KAYBOLAN KRALLIĞIN YALNIZ PRENSİ

80 45 37
                                    

3.BÖLÜM
YOK OLAN KRALLIĞIN YALNIZ PRENSİ
BİLLİE EİLİSH-LOVELY


Aklımdaki düşünceleri bir kenara itip düşünme işini sonraya bıraktım ve ikimiz de odadan çıktık. Büyük salona geldiğimizde büyülenmiştim. Geniş salonun kocaman duvarları insan figürleriyle ve heykellerle doluydu. Renkli duvarların çevrelediği salonun ortasında ise neredeyse elli kişilik uzun yemek masaları vardı. İçerisi çok kalabalıktı. Hiç görmediğim yüzler görüyordum ve herkesin dikkati benim üzerimdeydi. Bu kadar dikkat çekmek benim alışık olduğum bir şey değildi.

Alya'nın peşinden gittim ve köşedeki birkaç kişinin daha oturduğu büyük ihtimal kendi arkadaşlarından oluşan masalardan birine oturduk. Masada hiç görmediğim yüzlerin yanında evime geldiklerinde gördüğüm kişiler de vardı. Her biriyle göz göze geldim. Ama bir kişiden gözlerimi alamadım. Kumral saçları alnına dökülüyordu, kahverengi gözleri beni kendine çekecek kadar derin bakıyordu. Uzun uzun birbirimize baktığımızda gözlerini ilk kaçıran o oldu. Artık herkesin gözü bizdeydi.

"Adı Zamir. Benim sevgilim." Alya'nın uyarı dolu sesini işittiğimde gözlerimi artık ondan çektim ve salonu izlemeye başladım. Utanmıştım ama belli etmemek için umrumda değil tavırları sergilemeye çalıştım. Zamirin bakışlarını yüzümde hissedebiliyordum ve ona bakmak için can atıyordum ama bakmamam gerekti.

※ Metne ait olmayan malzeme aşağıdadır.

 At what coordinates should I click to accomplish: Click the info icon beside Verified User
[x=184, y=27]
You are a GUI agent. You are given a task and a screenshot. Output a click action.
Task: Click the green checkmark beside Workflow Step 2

Salonun büyük kapısına baktığımda Pars'ın içeriye girdiğini gördüm. Gözleriyle salonu taradı ve beni bulunca durdu. Başıyla yanına gitmem için işaret verdi. Oturduğum yerden kalktım ve hızlı adımlarla yanına gittim. Bu kadar insanın bir anda tüm ilgiyi bana çevirmeleri canımı sıkıyordu. Evet belki aralarında yeni birini görmek alışık oldukları bir şey değildi ama bu bakışların altında eziliyormuş gibi hissediyordum. Olduğum ortamdan bir an önce gitmek istiyordum.

"Burada dur. Birazdan kral çıkıp konuşma yapacak. Seni yanına çağırabilir." Başımı salladım sadece.

"Kütüphanedeki görüşmen nasıl gitti?"

"Normaldi ama hala aklıma takılan şeyler var. Doğruluğundan da emin değilim."

"Ne gibi şeyler? Benimle paylaşabilirsin sır saklamayı bilirim."

"İki kişinin bildiği şey sır değildir. Ayrıca sana güvenmek için hiçbir nedenim yok."

"Sen bilirsin Zehir."

İkimiz de susup kapının önünde diğer askerlerin yanında durduk. Kralın tahta çıkıp konuşma yapmasını bekliyorduk.

"Bir kralınız olduğunu bilmiyordum."

"Dünyada olduğu kadar Magia'da da düzene ihtiyacımız var."

"Tanrı düzenin kendisi değil midir? Biz dünyada Tanrı'yı bulamadığımız için birilerinin bizi yönetmesine izin veriyoruz. Hepimiz başka şeylere inanırken tek bir düzende birleşmek zor oluyor ama sizin inandığınız Tanrı birken kimin düzene ihtiyacı olur ki?"

"Magia hakkında hiçbir şey bilmiyorsun o yüzden bu düşünceye kapılman mantıklı. Ve hayır hepimiz aynı Tanrı'ya inanmıyoruz. Bazıları Tanrı'nın kendisi olduğuna inanıyor. Bazıları dağlar,taşlar,su ve gökyüzü olduğunu düşünüyor. Tanrı'ya yakın olmak onu hissetmektir. Kim ya da ne olduğunu görmek bilmek değil. Birisi inançları uğruna suyu yüceltirse boğuluruz, ateşi harlarsa yanarız, gökyüzünü esirgerse umudu kaybeder önümüzü göremeyiz. Bu yüzden düzene ihtiyacımız var."